Agora o mundo é feio e sexy.
Aos dezoito anos você está crivado de documentos.
Então, ou você faz sexo ou não.
Busca intensa e suarenta por emprego que se encaixe com suas aptidões. De acordo com a televisão, você precisa encontrar um tal de Sucesso. Se você é ateu, você não vai a igrejas e se você for religioso, você vai e não vai à igreja. Simples.
               Pode ter umas vacinas pendentes, mas nunca realmente, possivelmente, pode ter ficado doente.
Se você acha que o casamento é uma beleza, você formará em breve uma família e se divorciará mais três vezes e espalhará três novas histórias por aí. Em geral casamento é superestimado e a família tradicional é uma piada. Nessa época dá para encher a cara e contar os seus relatos de aventura da adolescência. Muita cagada. Muita risada. O corpo humano é forte.
Desemprego, emprego, desemprego, emprego, velório do pai, desemprego, emprego, velório da mãe. Desemprego pra completar a cagada. E divórcio. E um tiro na perna.
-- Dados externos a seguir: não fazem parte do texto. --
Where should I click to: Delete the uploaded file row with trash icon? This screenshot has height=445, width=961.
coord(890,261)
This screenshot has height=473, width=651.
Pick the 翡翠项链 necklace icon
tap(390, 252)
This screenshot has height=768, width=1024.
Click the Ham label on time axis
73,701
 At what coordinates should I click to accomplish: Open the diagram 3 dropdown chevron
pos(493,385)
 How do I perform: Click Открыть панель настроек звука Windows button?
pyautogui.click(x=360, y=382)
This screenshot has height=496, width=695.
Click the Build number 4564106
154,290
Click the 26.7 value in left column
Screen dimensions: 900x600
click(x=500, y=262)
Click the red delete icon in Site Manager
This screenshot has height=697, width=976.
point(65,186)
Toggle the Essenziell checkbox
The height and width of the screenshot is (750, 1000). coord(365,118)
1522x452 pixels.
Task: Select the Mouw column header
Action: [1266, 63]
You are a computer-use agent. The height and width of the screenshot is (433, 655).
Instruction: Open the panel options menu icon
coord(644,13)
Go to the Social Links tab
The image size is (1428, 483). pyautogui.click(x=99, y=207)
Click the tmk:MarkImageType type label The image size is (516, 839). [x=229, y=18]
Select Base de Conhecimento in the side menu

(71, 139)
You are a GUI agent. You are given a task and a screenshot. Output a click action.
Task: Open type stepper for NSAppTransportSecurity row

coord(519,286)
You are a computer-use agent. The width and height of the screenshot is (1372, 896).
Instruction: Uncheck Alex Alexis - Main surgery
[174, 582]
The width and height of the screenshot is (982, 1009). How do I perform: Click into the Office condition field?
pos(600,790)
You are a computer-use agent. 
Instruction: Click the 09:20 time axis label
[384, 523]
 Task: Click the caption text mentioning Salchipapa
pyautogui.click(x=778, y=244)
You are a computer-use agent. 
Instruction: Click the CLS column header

Dá para acelerar essa droga porque a vida é longa.
E volta a nojeira. Isso se você já não morreu atropelado antes.        
Olha só, um velho amiguinho de infância entra novamente em sua vida! As fraldas! E não pára por aí, olha quem mais voltou: a comidinha de bebê! E mais:
Na verdade, menos.
E menos: tchauzinho para os dentes permanentes. Nesse ponto você e o seu coração já se acostumaram com despedidas. E volta a moleira.
Seu inútil.
Dentadura. Dá para tentar comparar com o aparelho ortodôntico de alguns cinqüenta anos atrás, e o cigarro faz muito efeito agora. Você já muda de opinião. O corpo humano é frágil. Os avisos de saúde são reais mesmo, e, dependendo da sua sorte, você pode até virar foto de caixinha de cigarro. É só nojeira.
Senilidade, lembranças.
Nada para fazer. Percebe-se que a rotina é um chute no orifício. Há uma certa simetria nos fatos.
A essa altura ou você é ranzinza ou um astro imortal do rock.
E daí você morre.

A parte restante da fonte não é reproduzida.